ジョンが静かに顔を横に振ると、どう伝わったのか、アンジェリーナが口を開いた。
「あまり、いい話じゃないわね。」
正直な感想にジョンが俯くと、アンジェリーナは言葉で追いかけた。
「それなら、正直に言うわ。私は、あなたがお金持ちになったって知ってる。この年で独身の女が、連絡ももらえなかったお金持ちに、勝手に会いに来たの。あなたの心が傷ついてることも知ってる。私は、自分が卑怯だと思ってる。いつか、あなたもそう思うわ。」
ジョンの視線が泳ぐと、アンジェリーナは優しい目で言葉を続けた。
「私も私の罪から逃げられない。私達は、きっと二人とも罪深いの。」
言葉のないジョンに、アンジェリーナは静かに微笑んだ。
「ゆっくり解決しましょう。
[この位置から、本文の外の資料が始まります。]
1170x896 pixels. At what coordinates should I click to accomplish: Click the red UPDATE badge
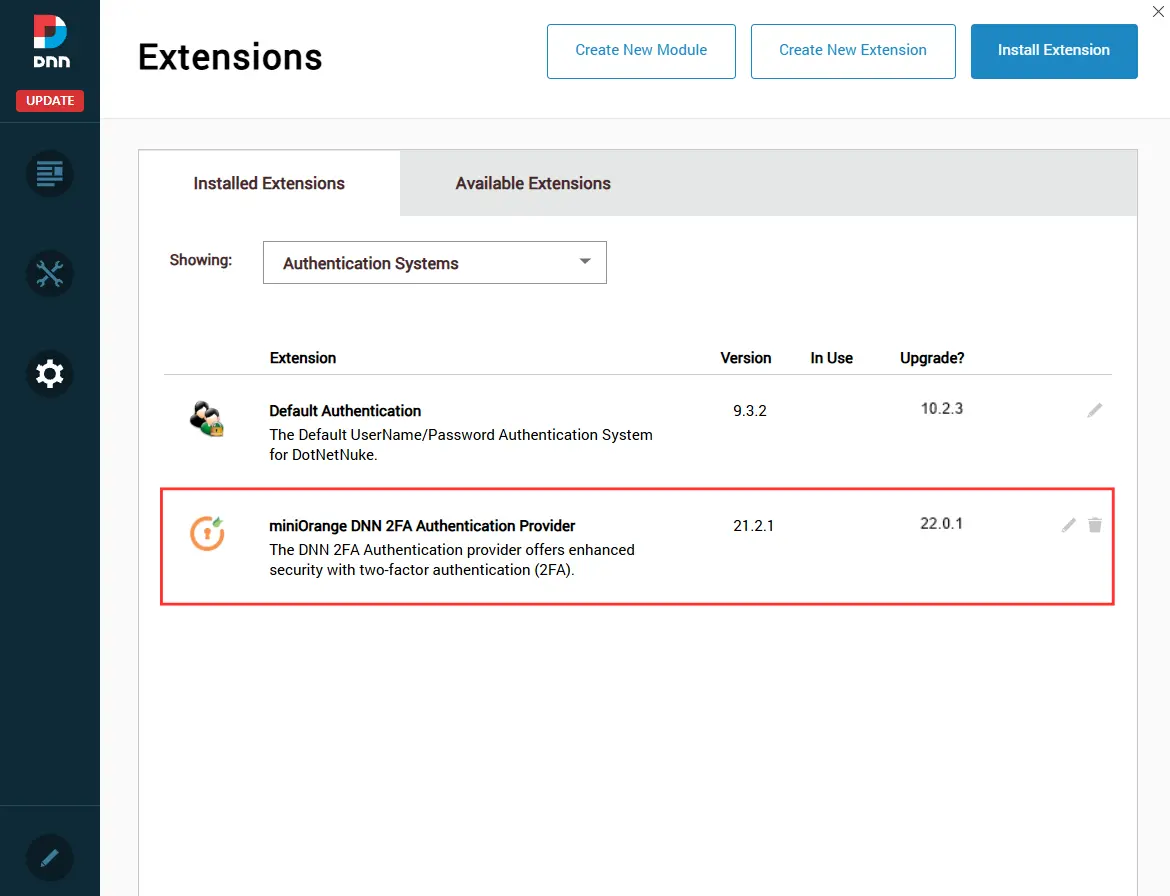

大人が何年もいろいろ考えたんだから。多分、急には無理よ。」

それから間もなく、アンジェリーナはジョンの家を後にした。
ジョンは、彼女が座っていたソファと、空になったカップに、彼女の余韻を感じた。
生きていた。生きていた。生きていた。
ジョンは、頭の中で何度も繰り返した。
そして、次の大きな波。
アンジェリーナは自分を待っていた。
自分の妄想癖も困ったものだが、彼女の優柔不断も普通ではない。
彼女は、ジョンと一緒に何かに流されていたのである。
アンジェリーナが告白した罪は、今日、ジョンの元を訪れた以上、決して消えない。
彼女が救われるには、二人が幸せのまま人生を終えることしかない。
きっと、彼女はそう言った。
ジョンを待ち続けたアンジェリーナは、すべてを彼に託したのである。

ジョンの気持ちははやったが、しかし、何をするにしても、彼が今やるべきことは決まっている。
中途半端はいけない。キリスト像を完成させるのである。
ジョンは、石工用のあらゆる鑢を注文した。最高のカーブをつくらないといけないのである。
もしも、キリスト像が完成したら、次は何をするべきか。それが問題である。